### [Stated exercise]
Starting with the first line of the items below and going on through the line containing "Open the Source", recast those lines as a Markdown table with the columns "Row" and "Text". Number each row and leave out any blank lines.

### [Records for this exercise]
####################

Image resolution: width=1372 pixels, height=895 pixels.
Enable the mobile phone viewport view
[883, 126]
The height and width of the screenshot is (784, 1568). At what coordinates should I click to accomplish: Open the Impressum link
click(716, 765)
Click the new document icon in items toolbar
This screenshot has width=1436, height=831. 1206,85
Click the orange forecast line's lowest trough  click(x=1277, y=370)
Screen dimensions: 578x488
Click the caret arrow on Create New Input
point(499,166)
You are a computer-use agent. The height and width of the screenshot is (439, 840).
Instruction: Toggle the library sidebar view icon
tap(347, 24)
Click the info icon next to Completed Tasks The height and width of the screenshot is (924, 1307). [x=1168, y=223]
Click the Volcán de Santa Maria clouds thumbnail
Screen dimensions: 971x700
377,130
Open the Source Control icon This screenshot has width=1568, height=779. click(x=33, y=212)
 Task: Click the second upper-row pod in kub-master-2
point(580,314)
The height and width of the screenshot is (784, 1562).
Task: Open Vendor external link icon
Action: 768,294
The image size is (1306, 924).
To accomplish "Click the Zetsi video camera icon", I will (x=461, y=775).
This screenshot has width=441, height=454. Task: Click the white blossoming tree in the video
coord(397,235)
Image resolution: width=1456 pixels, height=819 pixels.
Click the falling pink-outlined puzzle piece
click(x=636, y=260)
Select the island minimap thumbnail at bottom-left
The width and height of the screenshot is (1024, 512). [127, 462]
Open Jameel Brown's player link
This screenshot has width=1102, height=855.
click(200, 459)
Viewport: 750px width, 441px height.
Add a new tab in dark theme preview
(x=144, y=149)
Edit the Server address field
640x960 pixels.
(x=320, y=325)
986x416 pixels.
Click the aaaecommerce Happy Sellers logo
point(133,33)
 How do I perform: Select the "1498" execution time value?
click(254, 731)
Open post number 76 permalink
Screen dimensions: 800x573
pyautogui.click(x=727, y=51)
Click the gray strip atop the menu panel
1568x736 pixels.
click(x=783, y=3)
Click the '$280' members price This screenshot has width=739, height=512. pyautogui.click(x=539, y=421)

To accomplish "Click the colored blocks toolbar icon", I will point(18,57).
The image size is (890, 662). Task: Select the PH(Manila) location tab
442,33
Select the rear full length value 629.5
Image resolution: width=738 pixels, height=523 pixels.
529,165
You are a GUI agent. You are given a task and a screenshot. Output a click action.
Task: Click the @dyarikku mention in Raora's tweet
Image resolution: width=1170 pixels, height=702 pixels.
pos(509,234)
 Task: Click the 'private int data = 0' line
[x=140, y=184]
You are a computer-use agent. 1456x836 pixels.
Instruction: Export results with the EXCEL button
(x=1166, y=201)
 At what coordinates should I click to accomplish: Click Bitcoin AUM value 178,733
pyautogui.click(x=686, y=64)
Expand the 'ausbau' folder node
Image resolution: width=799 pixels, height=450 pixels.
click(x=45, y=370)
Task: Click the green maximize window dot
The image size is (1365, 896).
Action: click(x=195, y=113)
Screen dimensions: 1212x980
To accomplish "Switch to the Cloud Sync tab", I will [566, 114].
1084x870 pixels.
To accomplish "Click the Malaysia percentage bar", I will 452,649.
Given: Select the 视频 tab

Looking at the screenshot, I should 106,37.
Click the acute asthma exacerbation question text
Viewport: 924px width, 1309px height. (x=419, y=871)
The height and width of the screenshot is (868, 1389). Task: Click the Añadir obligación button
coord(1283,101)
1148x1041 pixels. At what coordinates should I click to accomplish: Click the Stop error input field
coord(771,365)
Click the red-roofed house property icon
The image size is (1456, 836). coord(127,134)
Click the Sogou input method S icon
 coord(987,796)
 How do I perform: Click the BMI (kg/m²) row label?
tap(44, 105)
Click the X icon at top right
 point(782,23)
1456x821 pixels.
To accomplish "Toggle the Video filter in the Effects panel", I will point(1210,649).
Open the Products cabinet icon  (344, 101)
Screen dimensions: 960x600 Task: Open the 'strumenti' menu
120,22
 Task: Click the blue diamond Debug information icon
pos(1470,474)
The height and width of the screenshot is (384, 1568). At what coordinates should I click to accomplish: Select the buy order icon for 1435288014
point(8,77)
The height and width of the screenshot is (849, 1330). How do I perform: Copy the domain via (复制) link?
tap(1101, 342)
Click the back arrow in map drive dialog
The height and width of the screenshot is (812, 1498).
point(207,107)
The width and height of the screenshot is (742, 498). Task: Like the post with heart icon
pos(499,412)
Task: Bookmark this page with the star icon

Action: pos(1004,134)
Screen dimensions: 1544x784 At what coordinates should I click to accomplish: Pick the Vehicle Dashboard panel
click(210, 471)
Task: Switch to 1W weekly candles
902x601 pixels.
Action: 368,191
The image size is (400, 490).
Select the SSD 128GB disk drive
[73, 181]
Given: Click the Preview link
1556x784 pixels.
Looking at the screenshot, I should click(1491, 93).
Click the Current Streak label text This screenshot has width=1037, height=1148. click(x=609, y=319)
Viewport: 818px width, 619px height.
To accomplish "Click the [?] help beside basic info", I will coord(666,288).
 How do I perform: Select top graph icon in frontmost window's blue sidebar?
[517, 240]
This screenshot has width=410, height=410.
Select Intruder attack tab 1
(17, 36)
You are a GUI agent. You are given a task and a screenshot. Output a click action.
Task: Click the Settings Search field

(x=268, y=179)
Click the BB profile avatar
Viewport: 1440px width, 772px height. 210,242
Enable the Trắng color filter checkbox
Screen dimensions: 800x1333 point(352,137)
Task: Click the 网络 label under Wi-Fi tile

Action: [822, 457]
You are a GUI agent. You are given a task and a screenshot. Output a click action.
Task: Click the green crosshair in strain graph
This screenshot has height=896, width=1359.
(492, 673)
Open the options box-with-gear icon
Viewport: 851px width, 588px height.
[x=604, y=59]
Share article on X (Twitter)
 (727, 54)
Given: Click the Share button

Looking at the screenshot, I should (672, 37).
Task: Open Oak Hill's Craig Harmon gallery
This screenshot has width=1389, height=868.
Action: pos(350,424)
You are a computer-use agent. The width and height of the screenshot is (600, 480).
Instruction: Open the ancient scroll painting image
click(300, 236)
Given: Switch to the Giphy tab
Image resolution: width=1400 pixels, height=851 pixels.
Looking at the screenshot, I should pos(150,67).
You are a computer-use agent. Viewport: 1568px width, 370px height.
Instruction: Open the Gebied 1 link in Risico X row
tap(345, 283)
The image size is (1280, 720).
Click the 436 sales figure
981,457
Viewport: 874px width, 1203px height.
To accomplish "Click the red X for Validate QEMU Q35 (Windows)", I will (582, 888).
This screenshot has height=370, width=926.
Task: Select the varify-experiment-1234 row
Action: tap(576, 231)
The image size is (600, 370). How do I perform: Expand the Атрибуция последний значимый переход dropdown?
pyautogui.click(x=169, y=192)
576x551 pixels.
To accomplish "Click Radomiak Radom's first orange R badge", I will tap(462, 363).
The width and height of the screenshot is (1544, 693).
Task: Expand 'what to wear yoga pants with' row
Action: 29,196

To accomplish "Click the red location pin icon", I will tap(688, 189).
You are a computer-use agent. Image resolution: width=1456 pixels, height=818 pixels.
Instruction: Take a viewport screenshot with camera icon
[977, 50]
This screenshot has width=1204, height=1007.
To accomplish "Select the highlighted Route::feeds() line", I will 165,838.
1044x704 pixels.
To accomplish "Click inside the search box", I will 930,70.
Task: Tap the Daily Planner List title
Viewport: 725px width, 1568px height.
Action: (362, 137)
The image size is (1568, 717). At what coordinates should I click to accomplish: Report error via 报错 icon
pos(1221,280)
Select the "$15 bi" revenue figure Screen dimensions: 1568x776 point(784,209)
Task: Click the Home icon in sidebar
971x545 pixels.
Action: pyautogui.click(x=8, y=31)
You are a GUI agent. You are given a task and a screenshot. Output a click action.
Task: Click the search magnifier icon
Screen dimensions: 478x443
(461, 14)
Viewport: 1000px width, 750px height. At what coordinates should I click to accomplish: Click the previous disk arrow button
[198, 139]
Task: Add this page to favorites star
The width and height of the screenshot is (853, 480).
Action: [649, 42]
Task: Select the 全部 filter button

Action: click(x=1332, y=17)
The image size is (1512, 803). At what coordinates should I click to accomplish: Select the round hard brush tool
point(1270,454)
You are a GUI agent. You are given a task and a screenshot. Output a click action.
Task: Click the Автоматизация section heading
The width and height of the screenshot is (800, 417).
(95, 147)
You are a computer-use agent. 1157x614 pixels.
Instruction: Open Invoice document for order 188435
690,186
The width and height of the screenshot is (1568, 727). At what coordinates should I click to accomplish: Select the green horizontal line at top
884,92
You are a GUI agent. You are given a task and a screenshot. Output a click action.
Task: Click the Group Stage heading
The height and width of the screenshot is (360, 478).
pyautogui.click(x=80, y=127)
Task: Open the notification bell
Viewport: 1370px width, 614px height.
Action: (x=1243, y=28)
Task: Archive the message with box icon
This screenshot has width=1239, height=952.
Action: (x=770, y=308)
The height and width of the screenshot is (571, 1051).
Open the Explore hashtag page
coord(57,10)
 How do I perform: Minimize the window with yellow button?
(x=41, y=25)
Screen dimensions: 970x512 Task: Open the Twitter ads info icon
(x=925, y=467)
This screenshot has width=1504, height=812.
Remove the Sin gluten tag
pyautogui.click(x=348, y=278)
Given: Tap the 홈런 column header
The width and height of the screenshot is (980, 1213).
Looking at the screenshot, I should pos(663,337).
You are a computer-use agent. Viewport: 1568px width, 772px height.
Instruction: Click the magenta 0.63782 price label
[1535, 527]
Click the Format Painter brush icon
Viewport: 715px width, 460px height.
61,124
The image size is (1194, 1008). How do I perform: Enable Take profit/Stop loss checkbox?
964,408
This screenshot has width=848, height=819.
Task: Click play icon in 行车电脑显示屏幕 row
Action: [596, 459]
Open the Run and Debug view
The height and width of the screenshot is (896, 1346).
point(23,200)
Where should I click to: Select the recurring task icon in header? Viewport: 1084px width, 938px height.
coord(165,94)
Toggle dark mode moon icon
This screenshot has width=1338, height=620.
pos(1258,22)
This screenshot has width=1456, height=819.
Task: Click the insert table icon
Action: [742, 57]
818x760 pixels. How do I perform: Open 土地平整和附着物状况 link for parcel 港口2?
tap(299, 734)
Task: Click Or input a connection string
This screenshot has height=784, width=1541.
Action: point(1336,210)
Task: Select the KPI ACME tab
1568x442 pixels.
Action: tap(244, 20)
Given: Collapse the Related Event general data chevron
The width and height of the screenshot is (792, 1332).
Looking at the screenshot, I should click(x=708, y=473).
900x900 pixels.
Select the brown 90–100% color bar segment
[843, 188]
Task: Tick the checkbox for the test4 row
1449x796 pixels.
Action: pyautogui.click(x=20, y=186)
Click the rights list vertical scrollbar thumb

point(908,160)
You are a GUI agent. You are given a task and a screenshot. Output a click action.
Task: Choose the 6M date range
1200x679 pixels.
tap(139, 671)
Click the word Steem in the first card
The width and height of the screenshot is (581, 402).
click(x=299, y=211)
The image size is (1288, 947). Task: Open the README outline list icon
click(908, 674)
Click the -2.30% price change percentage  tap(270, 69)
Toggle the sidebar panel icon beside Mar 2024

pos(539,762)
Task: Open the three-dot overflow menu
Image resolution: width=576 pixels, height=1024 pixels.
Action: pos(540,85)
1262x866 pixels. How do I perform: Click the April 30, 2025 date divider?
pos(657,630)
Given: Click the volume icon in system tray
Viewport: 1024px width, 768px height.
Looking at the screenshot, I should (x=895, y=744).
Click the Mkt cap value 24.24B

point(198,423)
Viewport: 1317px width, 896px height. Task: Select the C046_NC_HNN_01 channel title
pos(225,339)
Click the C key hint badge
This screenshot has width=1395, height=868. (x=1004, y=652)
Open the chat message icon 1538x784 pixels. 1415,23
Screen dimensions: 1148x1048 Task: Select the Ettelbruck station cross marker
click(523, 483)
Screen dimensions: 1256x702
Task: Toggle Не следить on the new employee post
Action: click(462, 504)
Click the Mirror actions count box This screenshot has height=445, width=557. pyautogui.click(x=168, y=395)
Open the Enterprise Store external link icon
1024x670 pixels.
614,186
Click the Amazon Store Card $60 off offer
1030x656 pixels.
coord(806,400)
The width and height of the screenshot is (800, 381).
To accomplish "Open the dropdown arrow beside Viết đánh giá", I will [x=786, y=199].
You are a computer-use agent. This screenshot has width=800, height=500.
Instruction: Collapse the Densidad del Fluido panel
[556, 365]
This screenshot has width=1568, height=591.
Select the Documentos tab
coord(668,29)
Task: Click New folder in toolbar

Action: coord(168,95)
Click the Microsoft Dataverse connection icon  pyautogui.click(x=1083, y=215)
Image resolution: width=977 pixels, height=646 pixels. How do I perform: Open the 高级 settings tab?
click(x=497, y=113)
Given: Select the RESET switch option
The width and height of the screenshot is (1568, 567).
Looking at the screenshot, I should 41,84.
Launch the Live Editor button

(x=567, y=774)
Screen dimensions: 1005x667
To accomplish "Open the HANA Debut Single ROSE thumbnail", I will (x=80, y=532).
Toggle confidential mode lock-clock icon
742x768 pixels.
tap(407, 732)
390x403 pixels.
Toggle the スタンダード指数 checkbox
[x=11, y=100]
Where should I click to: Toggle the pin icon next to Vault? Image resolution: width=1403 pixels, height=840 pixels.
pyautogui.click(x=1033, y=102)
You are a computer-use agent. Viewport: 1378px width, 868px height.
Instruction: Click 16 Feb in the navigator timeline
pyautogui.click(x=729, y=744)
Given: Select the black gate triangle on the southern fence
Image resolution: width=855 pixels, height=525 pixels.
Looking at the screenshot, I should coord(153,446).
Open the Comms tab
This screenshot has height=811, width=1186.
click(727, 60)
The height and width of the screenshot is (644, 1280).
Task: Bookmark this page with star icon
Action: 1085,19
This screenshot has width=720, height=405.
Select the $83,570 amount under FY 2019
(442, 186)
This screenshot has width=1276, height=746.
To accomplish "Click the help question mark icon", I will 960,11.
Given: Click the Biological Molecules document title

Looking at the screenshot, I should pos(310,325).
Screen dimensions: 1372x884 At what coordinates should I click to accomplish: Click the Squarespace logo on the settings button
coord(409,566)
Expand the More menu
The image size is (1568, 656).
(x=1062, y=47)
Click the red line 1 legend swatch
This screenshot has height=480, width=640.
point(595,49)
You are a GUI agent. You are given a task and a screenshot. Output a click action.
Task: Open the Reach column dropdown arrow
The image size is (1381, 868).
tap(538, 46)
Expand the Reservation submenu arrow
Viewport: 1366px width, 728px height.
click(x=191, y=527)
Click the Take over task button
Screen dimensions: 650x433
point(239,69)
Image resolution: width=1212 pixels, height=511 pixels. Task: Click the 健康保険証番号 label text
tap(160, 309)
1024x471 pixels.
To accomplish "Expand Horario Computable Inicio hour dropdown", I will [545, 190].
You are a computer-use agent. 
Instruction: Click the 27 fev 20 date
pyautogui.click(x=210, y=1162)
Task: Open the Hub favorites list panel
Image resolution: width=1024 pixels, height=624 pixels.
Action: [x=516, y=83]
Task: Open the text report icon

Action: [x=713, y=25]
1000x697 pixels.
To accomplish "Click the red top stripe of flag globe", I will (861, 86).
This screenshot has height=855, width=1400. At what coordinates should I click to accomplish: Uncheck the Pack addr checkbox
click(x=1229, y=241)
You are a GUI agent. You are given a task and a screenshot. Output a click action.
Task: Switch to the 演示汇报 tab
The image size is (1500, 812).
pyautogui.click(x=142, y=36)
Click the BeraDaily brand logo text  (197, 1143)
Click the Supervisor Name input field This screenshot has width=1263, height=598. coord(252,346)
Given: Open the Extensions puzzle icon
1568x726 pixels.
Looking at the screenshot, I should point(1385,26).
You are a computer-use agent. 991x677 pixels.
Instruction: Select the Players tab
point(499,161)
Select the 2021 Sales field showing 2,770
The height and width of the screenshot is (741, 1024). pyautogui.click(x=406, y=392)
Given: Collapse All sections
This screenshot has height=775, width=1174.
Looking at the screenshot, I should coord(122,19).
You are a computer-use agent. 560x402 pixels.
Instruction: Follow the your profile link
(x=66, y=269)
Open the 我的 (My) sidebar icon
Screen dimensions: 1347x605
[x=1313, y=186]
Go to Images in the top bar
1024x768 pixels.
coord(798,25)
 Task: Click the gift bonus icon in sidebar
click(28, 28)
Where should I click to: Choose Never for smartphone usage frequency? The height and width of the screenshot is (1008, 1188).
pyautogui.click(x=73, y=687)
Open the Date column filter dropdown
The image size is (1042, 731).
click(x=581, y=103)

####################

### [Output of the task]
| Row | Text |
|---|---|
| 1 | Image resolution: width=1372 pixels, height=895 pixels. |
| 2 | Enable the mobile phone viewport view |
| 3 | [883, 126] |
| 4 | The height and width of the screenshot is (784, 1568). At what coordinates should I click to accomplish: Open the Impressum link |
| 5 | click(716, 765) |
| 6 | Click the new document icon in items toolbar |
| 7 | This screenshot has width=1436, height=831. 1206,85 |
| 8 | Click the orange forecast line's lowest trough  click(x=1277, y=370) |
| 9 | Screen dimensions: 578x488 |
| 10 | Click the caret arrow on Create New Input |
| 11 | point(499,166) |
| 12 | You are a computer-use agent. The height and width of the screenshot is (439, 840). |
| 13 | Instruction: Toggle the library sidebar view icon |
| 14 | tap(347, 24) |
| 15 | Click the info icon next to Completed Tasks The height and width of the screenshot is (924, 1307). [x=1168, y=223] |
| 16 | Click the Volcán de Santa Maria clouds thumbnail |
| 17 | Screen dimensions: 971x700 |
| 18 | 377,130 |
| 19 | Open the Source Control icon This screenshot has width=1568, height=779. click(x=33, y=212) |